Spring Awakening debuted on Broadway in 2006 or 2007. A couple of years ago, a production was performed at the Adrienne Arsht Center and I got to see it. Two years later, I continue to reflect on the whole production, but especially, I have thought a lot about two of the musical pieces. Doing the first week of the Ignatian Exercises, with it’s focus on sin has brought them into sharper focus.
As the lights come up in the first scene, there’s a young woman getting dressed—at first you only see her through the shadows of a space still in the dark of early morning. As she finishes dressing, she moves to stand on a chair and sings. I was mesmerized. Like all good theater and music, the piece sang powerfully about my own life, my own sense of myself as a young person. The friend I’ve known the longest, Carolyn, was here last weekend and went with me on one of my rambles. We talked about being 18 and college roommates. I had been determined to come to this country from the time I was a child and I’d pulled it off, only to fall apart inside. The line, “Mama who gave me no way to handle things”, was a shocking reminder and recognition of all the ways I experienced my life from a place of powerlessness.
Mama Who Bore Me gets at a rather bizarre paradox that maybe exists in all adolescents and young adults, and certainly existed in me—in fact, it stayed with me for decades. As we become conscious of ourselves and our existence, we cannot fathom that what is bad and broken and unholy in us is of our own doing and choice. Surely, it is something passed on to us by others. In the very same breath, I would have been incapable of saying that there was hardly anything good, or lovely or worthwhile in me.
My body had been a battleground for good and bad all my life. Once my dislocated hip was diagnosed, once all the drama associated with that truth about me had started playing out, everyone around me referred to my left hip, my dislocated, fragile, reconstructed hip that held me up against all odds, as my “bad hip”, that leg as my “bad leg”. Conversely, my right leg was my “good leg”—dichotomy and contradiction was built into the common, everyday vocabulary about me. Over and over again, it seemed like bad triumphed over good, that the pain, the ugliness, the isolation all seemed so much more powerful in defining me and my life. By the time I began to discover desire, I am not sure I would have been able to see it as anything but bad, even if it was infinitely fascinating. Adding desire to the mix of embodiment, only heightened my sense of being trapped and powerless. As I listened to the young actor sing Mama Who Bore Me I ached for her and for the young person I was once.

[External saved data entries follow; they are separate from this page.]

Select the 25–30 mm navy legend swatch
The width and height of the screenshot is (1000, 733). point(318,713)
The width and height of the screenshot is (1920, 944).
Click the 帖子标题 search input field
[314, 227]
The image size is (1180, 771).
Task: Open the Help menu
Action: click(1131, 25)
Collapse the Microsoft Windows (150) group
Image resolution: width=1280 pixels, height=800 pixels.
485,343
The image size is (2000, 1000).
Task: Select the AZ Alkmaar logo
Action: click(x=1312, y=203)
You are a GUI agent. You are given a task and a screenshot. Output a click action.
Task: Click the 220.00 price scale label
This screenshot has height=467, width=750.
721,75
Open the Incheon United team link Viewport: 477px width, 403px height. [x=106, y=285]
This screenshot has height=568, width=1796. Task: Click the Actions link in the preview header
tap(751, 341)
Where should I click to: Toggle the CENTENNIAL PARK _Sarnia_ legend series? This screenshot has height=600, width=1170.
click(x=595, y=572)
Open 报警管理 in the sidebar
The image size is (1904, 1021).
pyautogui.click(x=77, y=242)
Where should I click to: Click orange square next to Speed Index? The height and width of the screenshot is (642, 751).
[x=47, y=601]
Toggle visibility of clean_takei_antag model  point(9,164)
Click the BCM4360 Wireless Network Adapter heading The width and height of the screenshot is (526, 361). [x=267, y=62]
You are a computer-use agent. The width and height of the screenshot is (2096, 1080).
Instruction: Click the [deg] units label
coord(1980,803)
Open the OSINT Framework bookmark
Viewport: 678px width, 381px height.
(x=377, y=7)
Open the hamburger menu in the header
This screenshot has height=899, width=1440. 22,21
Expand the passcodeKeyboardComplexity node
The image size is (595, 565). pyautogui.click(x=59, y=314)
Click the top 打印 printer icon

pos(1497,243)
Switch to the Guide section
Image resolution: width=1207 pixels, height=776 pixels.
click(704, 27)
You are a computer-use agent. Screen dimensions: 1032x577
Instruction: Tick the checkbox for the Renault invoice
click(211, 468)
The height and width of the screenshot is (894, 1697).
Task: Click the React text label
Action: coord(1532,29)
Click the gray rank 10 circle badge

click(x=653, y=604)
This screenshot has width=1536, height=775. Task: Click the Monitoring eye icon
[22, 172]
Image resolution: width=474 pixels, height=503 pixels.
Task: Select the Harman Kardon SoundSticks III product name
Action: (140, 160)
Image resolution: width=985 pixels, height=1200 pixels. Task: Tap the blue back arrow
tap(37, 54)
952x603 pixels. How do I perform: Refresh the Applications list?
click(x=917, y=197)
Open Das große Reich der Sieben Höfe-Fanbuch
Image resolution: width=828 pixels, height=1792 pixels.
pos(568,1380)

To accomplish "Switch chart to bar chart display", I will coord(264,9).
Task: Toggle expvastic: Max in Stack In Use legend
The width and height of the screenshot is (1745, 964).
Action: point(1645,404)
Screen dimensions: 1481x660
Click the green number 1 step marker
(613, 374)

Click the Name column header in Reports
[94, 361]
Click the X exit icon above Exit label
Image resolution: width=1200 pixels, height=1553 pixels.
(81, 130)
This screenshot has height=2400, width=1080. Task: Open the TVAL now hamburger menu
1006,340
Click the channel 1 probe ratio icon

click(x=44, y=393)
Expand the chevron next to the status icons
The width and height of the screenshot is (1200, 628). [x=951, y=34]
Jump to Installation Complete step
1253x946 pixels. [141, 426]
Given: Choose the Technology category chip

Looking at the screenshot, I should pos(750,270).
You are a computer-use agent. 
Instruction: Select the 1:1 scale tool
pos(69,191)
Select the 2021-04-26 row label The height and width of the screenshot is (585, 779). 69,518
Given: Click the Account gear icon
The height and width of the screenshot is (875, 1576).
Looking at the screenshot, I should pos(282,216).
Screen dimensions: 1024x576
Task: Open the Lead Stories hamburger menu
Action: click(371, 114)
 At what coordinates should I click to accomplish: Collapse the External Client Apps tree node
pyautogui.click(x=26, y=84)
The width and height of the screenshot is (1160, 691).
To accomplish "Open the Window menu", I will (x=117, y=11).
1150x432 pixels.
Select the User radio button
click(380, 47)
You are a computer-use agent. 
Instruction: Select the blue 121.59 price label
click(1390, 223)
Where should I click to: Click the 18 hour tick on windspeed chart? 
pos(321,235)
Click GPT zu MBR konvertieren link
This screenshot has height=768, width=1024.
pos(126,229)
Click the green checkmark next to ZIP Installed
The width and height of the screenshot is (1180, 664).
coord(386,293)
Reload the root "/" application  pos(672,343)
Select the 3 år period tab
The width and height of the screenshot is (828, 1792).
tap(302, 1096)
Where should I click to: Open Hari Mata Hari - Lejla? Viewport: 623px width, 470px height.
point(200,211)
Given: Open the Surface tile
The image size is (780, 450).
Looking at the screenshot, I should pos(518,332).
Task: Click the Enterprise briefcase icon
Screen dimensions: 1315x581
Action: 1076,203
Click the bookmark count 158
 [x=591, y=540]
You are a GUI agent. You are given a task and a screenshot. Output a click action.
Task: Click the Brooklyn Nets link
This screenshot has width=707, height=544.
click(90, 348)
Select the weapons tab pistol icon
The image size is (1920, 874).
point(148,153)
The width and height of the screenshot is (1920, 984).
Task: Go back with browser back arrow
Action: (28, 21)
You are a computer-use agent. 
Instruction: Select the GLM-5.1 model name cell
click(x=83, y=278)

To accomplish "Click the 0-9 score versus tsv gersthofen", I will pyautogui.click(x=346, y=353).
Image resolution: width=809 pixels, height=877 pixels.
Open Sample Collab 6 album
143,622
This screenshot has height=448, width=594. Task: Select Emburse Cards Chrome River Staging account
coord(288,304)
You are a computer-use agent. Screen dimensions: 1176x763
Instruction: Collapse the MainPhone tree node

The very first step of this first week of the Ignatian Exercises is an invitation to consider that sinfulness existed long before I came into the world and is something passed on, generation to generation. What is so haunting and also helpful to me about Mama Who Bore Me is that it puts into words how we start reflecting on that and trying to give it meaning in our own lives. At some point in my very early twenties, when I was depressed to the point of being suicidal, I finally got into therapy and began to make the connection that the profound, bone-breaking sadness I lived with had something to do with my experience of being flawed and bad, but not by my own choice or making. But I also began to understand that now, living on my own, in a new country, disconnected from all the people and circumstances I could blame for that sense of being so worthless, the decisions I was making also added to my sorrow.
I continued to consider myself powerless to do anything about that for many years. I made some wretched choices along the way and caused way more damage than I usually care to acknowledge. But perhaps the first real step into adulthood is when we quit worrying about how we came to be bad, sinful, broken, flawed—whatever you want to call it—and accept that at some point, we simply have to carry the burden of that knowledge and start finding better ways to handle things.
In the summer of 1979, I spent incredibly long stretches of time alone in Fairfax, Virginia, living in the fullness of my depression and despair. It was that same summer that a friend gave me the book Mere Christianity by C.S. Lewis. Though I had no car, I started learning to move around on buses and the subway in D.C., and got into a routine where after classes, most days, I packed a sandwich of peanut butter and banana, and took public transportation down to the Mall. I was particularly fond of the Hirschorn Museum with it’s sculpture garden. I would alternate between reading C.S. Lewis and going in to immerse myself in the artwork. Often, my heart just raced with the sense of discovery and new horizons. I still couldn’t love myself a whole lot but it began to seem just as possible that if something outside of me had made me “bad” then maybe something outside of me had actually made me and found that I was good.